The hospitalist may be new to a hospital and not know what handoff policies are, or the policies themselves haven't been well-designed. We've seen cases with multiple or duplicate orders written by different physicians, especially in pain management. The hospitalist orders demerol before surgery, which isn't discontinued even though the surgeon orders fentanyl after surgery, so the patient receives both.

Or the hospitalist assumes the surgeon will continue treatment for 24 to 48 hours, and the surgeon assumes the hospitalist has taken over. There are policies you can write to avoid that situation.

Or there's a failure in the verbal handoff between hospitalists at the end of a shift. Frequently, it's lack of good communication about the patient's condition—what's gone on in the previous hour, or which nurse knows more about that particular patient.

We also see claims involving pending tests that weren't followed up on, or results that weren't communicated. To avoid those problems, hospitalists should use a list that either you or a nurse can check off to identify what's pending. Then tell the patient or family that you'll call within 48 hours, give them your number and instruct them to call you if they haven't heard back.

Finally, if you are the last physician to see that patient when she leaves, you need to be clear about who's in charge of follow up. If you're not sure, take the responsibility to find out.

To what extent does comanagement increase hospitalists' liability?
The important thing about comanagement is that if it's done correctly, it does not increase anyone's liability. If it's done poorly, it increases everyone's liability.

We're not seeing any differentiation in claims between types of comanagement. But the key, whether it's neurosurgery or general orthopedics, is whether there is truly comanagement. Have the specialists and hospitalists defined their responsibilities so nurses and supporting staff know exactly whose responsibility is whose? If so, then the liability is going to decrease.

What we've seen is that people frequently say they have comanagement, but that's not the case. It's a hospitalist involved in the care of a neurosurgery patient, but that care is fragmented, with no processes to make sure everything is working properly.

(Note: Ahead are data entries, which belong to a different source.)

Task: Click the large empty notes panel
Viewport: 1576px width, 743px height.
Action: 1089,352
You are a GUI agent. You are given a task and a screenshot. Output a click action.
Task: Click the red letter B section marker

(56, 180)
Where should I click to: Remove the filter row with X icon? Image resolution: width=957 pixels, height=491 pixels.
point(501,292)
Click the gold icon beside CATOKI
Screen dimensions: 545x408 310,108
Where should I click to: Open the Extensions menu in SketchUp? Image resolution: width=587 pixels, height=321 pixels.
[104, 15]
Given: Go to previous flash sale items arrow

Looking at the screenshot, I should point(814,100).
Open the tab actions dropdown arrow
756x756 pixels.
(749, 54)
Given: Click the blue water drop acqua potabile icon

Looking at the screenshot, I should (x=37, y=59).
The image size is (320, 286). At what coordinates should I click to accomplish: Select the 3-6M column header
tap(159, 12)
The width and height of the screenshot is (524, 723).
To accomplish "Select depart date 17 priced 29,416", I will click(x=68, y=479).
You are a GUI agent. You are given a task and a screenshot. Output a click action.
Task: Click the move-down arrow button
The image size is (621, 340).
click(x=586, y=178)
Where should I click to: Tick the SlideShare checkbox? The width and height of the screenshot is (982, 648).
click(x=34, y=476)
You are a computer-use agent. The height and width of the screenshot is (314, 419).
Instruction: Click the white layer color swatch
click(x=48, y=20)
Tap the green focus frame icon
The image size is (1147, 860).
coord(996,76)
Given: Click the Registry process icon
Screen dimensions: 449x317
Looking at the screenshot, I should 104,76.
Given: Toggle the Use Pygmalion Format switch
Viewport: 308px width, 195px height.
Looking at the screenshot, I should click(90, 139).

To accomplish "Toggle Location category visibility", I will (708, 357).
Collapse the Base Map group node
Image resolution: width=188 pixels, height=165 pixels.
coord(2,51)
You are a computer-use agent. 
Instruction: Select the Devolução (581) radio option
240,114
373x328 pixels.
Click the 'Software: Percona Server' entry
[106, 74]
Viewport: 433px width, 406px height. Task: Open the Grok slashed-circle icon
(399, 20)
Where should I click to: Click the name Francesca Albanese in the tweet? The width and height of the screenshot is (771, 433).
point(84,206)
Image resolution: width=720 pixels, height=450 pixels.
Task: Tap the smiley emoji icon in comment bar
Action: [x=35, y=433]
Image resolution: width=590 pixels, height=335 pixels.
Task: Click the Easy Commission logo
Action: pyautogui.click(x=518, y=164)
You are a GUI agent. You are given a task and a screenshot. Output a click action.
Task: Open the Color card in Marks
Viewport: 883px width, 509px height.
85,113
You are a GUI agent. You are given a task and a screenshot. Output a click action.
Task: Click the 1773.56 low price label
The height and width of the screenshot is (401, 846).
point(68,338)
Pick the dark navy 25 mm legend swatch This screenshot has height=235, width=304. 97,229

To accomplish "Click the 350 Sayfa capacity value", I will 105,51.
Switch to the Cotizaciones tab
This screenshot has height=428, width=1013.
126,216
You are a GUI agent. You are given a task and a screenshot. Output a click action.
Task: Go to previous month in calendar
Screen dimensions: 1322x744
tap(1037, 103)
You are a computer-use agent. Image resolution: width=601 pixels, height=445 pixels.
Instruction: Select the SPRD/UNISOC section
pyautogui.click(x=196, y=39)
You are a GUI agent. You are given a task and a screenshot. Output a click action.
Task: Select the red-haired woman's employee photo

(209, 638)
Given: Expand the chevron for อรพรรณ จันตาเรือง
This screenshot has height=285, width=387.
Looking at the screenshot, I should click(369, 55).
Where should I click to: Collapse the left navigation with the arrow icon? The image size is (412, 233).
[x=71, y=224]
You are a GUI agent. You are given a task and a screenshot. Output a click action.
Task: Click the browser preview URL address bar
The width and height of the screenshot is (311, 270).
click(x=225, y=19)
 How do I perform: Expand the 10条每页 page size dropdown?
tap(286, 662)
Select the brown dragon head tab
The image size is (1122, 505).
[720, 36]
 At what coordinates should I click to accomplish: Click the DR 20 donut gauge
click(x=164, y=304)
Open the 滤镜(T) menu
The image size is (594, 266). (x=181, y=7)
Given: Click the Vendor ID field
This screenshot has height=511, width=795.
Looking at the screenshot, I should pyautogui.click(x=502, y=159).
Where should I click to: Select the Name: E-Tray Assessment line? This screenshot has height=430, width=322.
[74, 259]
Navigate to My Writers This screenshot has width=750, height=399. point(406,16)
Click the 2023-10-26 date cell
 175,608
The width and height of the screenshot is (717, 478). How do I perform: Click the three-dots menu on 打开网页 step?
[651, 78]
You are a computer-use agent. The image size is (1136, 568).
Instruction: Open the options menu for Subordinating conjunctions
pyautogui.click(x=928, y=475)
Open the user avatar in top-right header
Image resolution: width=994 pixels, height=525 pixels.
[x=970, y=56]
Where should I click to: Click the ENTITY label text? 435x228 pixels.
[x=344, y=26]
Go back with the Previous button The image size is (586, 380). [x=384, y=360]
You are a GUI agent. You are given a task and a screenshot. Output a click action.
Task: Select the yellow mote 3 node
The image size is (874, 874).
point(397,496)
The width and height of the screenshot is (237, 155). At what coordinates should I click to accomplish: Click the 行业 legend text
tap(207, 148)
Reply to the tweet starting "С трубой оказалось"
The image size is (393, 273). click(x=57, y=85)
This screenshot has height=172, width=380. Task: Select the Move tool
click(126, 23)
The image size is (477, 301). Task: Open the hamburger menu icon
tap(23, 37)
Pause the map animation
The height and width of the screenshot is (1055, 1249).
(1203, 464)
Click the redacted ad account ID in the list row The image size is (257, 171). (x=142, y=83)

Another issue we've seen is patients receiving two differing sets of discharge instructions, one from the surgeon and one from the hospitalist. Those should be coordinated.

Do lawsuits follow any regional patterns?
Not really, although lawsuits in tort-reform states are less severe, and there tend to be fewer of them.

Cultural issues do crop up, however, especially in states like California and Texas where the language barrier or literacy issues are very real.

The hospitalist comes in and the patient and family don't know who he is or understand what's going on, and the doctor speaks no Spanish. There can be anger—the patient's or the family's—and that's when they file lawsuits if something goes wrong.

We advise hospitalists who encounter a language barrier or some communication problem to go to the hospital administration and say, "Look, this patient has needs I can't meet right now. I need help with translation services, or we need to get another physician in here."

Hospitalists worry that attorneys will take a "scattershot" approach and name everyone on the chart. Is that what you're seeing?
That does happen, at least initially, and there's not much we can do about it. Plaintiff attorneys are going to name everyone they see in the record.

But the better the hospitalist practice is and the better the documentation in that record, the bigger the chance that the hospitalist will be dropped from the lawsuit—and very quickly. As the case progresses through discovery and into the trial, defendants are dismissed along the way.

Bonnie Darves is a freelance health care writer based in Seattle.